# Instructions for the task
Copy out each line of the data below in which the string "checkbox" appears.

# Data for analysis
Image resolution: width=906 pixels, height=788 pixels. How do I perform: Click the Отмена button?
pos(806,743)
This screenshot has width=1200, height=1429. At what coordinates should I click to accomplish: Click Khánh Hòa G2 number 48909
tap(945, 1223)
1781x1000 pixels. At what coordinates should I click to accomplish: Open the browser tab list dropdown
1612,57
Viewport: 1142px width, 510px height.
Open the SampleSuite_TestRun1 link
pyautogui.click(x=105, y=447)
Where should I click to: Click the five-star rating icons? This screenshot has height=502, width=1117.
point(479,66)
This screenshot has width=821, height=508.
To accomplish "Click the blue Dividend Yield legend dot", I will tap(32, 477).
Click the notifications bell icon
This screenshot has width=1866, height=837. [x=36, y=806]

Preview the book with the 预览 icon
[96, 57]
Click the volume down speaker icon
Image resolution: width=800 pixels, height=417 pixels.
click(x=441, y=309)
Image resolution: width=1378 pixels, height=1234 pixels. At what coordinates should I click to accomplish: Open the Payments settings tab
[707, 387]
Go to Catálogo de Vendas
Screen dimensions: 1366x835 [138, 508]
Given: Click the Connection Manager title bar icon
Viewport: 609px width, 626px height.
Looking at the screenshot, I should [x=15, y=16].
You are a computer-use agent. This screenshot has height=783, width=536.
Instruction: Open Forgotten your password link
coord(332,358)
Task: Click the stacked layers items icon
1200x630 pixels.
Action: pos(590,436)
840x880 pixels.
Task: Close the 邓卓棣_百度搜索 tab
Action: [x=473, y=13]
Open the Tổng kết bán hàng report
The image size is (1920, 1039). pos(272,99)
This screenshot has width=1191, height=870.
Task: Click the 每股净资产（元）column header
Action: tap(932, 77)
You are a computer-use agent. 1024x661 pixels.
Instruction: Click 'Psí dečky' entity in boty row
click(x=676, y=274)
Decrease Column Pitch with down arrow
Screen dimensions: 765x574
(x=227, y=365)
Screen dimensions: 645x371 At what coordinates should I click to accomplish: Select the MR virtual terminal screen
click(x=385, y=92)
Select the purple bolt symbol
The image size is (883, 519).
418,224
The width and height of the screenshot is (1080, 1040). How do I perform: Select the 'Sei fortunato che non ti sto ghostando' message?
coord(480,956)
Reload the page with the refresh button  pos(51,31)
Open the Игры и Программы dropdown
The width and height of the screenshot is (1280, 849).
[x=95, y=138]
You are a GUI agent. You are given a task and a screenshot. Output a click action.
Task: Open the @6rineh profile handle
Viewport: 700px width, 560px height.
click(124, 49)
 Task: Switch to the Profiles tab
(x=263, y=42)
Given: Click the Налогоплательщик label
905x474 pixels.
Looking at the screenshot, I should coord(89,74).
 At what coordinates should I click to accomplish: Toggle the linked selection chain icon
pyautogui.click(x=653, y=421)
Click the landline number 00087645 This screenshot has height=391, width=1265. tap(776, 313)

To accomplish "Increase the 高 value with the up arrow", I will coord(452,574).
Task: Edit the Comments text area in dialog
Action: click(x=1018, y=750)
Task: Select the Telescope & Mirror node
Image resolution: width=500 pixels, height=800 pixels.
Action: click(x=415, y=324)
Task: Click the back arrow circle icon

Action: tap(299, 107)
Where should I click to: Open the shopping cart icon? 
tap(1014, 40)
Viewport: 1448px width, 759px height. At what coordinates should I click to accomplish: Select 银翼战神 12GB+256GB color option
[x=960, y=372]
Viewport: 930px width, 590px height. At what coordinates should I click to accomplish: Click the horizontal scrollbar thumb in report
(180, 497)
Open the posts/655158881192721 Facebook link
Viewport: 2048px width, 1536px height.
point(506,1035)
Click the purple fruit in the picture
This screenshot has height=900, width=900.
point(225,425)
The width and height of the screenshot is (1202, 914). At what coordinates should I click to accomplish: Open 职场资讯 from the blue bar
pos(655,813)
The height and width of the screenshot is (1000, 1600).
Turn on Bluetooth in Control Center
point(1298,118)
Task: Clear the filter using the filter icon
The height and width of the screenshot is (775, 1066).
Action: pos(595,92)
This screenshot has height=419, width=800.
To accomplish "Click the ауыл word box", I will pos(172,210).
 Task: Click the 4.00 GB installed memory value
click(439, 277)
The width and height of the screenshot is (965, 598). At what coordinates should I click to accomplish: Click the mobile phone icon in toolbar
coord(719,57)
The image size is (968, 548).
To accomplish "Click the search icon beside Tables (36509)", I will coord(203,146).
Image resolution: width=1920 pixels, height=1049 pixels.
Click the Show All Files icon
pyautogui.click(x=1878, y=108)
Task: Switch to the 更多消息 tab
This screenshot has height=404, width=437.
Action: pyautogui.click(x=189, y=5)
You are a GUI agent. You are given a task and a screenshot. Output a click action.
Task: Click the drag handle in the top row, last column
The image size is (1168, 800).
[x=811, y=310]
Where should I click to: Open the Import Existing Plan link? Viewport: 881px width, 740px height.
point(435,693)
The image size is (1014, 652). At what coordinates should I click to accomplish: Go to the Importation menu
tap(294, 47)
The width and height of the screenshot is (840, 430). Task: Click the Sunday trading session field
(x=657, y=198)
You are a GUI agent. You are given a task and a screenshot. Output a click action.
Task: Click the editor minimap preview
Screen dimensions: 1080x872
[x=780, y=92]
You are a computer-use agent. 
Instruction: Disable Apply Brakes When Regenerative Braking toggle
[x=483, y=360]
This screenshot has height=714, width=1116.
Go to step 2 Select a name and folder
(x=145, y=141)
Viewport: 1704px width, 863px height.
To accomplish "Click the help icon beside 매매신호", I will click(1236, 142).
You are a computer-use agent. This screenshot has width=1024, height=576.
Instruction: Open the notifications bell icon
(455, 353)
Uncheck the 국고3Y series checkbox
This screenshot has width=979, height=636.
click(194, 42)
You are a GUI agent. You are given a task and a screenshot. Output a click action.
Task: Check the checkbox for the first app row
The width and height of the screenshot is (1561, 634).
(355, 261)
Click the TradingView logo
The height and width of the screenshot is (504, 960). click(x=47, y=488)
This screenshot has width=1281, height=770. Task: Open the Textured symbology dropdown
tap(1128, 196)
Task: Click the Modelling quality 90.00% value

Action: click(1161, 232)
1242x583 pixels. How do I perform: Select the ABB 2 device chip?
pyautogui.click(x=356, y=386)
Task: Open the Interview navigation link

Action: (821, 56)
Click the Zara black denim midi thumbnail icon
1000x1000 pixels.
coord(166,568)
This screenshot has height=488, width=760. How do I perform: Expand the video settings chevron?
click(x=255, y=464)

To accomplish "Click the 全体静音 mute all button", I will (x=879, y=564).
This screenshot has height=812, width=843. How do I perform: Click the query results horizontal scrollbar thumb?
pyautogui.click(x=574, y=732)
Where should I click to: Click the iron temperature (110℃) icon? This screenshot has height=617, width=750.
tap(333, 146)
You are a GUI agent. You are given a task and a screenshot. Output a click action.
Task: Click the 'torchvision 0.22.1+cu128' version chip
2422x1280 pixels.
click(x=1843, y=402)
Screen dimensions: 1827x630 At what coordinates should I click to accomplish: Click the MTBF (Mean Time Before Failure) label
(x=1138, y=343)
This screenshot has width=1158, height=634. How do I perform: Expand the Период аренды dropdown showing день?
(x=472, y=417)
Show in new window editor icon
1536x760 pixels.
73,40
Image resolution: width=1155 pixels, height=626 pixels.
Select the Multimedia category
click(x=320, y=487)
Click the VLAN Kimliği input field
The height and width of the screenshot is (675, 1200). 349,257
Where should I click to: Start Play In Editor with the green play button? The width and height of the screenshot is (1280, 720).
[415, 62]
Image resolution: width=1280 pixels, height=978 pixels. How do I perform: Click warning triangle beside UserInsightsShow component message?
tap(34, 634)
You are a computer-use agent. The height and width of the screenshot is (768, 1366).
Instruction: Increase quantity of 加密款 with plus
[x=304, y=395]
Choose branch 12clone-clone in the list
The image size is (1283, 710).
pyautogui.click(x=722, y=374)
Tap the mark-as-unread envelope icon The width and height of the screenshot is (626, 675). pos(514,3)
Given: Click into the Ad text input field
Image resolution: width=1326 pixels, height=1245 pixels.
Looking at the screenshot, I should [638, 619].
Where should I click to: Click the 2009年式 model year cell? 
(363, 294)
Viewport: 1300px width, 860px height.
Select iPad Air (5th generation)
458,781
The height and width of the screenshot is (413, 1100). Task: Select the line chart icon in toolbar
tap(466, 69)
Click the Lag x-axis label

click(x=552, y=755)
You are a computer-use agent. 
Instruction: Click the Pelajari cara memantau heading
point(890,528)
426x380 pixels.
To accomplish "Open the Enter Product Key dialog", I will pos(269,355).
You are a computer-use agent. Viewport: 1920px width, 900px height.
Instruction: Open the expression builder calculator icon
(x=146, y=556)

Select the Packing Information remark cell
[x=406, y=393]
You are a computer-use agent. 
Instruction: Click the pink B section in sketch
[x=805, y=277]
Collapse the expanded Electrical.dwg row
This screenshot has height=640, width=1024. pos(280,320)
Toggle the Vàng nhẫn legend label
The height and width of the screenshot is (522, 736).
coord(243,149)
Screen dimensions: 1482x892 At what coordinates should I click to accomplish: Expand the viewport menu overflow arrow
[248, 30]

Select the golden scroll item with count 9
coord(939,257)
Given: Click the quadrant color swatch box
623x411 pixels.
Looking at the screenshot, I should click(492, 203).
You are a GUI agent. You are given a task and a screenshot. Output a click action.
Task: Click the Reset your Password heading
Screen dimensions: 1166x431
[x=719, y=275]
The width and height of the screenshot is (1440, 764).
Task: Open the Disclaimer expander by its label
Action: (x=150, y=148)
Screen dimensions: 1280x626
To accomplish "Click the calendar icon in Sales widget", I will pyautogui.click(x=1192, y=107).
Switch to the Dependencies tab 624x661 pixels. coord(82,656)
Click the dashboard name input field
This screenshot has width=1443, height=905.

# Written reply
Uncheck the 국고3Y series checkbox
Task: Check the checkbox for the first app row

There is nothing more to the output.